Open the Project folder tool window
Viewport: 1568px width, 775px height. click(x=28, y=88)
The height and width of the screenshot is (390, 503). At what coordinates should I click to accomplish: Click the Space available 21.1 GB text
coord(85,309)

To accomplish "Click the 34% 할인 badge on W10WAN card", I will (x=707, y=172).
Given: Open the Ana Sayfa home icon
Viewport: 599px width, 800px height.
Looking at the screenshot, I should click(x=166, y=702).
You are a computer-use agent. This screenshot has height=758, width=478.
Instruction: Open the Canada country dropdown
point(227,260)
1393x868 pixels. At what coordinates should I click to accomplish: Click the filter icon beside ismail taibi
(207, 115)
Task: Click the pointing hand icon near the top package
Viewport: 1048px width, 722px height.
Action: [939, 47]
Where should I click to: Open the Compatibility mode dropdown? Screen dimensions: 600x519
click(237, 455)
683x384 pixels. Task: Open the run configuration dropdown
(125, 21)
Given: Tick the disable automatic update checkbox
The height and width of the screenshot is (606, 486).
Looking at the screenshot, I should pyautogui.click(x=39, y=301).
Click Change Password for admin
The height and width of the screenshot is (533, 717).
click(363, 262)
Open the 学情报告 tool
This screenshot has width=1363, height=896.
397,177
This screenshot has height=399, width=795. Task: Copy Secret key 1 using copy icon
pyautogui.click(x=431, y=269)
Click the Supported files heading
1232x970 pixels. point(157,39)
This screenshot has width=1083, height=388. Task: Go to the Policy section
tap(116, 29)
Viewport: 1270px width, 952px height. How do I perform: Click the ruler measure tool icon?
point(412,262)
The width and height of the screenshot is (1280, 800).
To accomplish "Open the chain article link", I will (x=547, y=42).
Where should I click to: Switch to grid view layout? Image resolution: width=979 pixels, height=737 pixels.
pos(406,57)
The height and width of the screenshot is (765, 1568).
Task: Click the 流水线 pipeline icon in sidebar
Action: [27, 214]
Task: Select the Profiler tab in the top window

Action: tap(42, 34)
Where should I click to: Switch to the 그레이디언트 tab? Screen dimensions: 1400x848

**Task:** Pick out every line in the material above that contains the string "Open", and copy each of those lines in full.

**Result:**
Open the Project folder tool window
Given: Open the Ana Sayfa home icon
Instruction: Open the Canada country dropdown
Where should I click to: Open the Compatibility mode dropdown? Screen dimensions: 600x519
683x384 pixels. Task: Open the run configuration dropdown
Open the 学情报告 tool
To accomplish "Open the chain article link", I will (x=547, y=42).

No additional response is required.